Selected Grantee Publications
Assessment of Anti-CD20 Antibody Pre-Treatment for Augmentation of CAR-T Cell Therapy in SIV-Infected Rhesus Macaques
Pampusch et al., Frontiers in Immunology. 2023.
https://www.ncbi.nlm.nih.gov/pmc/articles/PMC9941136/
Chronic HIV replication occurs primarily within lymphoid follicles, and investigators hypothesized that temporary disruption of these follicles would create space for chimeric antigen receptor (CAR) T cell engraftment and lead to increased abundance and persistence of CAR T cells. They evaluated CAR T cell abundance and persistence in rhesus macaques of both sexes following simian immunodeficiency virus (SIV) infection and antiretroviral therapy suppression. Their results suggest that CAR T cells expanded to a greater extent in the depleted and CAR T cell–treated animals. Further studies are needed to evaluate strategies for engraftment and the persistence of HIV-specific CAR T cells. Supported by ORIP (P51OD011106, P51RR000167), NIAID, and NIDA.
SIV Infection Regulates Compartmentalization of Circulating Blood Plasma miRNAs within Extracellular Vesicles (EVs) and Extracellular Condensates (ECs) and Decreases EV-Associated miRNA-128
Kopcho et al., Viruses. 2023.
https://www.ncbi.nlm.nih.gov/pmc/articles/PMC10059597/
MicroRNAs (miRNAs) are thought to be involved in HIV pathogenesis, but the effect of HIV on the compartmentalization of miRNAs within extracellular particles is unclear. Researchers sequenced the small RNA population of paired EVs and ECs from male rhesus macaques. They showed that extracellular miRNAs in blood plasma are not restricted to any type of extracellular particles but are associated with lipid‑based carriers, with a significant proportion associated with ECs. Further, simian immunodeficiency virus (SIV) infection altered the miRNAome profile of EVs and revealed miR‑128‑3p as a potential target of infection. This work suggests that EV‑ and EC‑associated miRNAs potentially could serve as biomarkers for various diseases. Supported by ORIP (P51OD011104, P51OD011133), NIAID, and NIDA.

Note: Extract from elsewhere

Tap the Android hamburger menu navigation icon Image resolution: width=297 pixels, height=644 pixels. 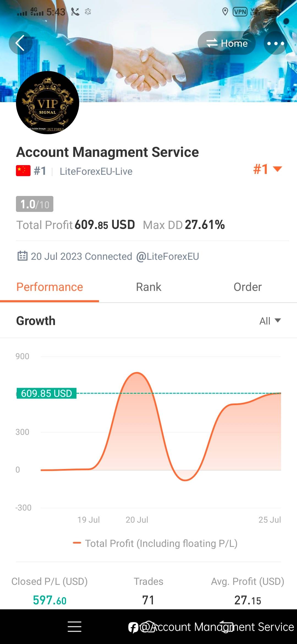click(75, 627)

Alterations in Abundance and Compartmentalization of miRNAs in Blood Plasma Extracellular Vesicles and Extracellular Condensates during HIV/SIV Infection and its Modulation by Antiretroviral Therapy (ART) and Delta-9-Tetrahydrocannabinol (Δ9-THC)
Kopcho et al., Viruses. 2023.
https://www.ncbi.nlm.nih.gov/pmc/articles/PMC10053514/
MicroRNAs (miRNAs) have been shown to regulate host response to HIV infection. Previously, investigators proposed that the assortment of extracellular miRNAs into distinct carriers could provide a new dimension to miRNA-based biomarkers. In this follow-up study, the investigators used particle purification liquid chromatography to determine the abundance and compartmentalization of blood plasma extracellular miRNAs into extracellular vesicles and extracellular condensates during simian immunodeficiency virus (SIV) infection in male rhesus macaques. They reported that different treatments—combination ART and Δ9‑THC—impart distinct effects on the enrichment and compartmentalization of extracellular miRNAs. These data suggest that the extracellular miRNA profile in blood plasma is altered following SIV infection. Supported by ORIP (P51OD011104, P51OD011133), NIAID, and NIDA.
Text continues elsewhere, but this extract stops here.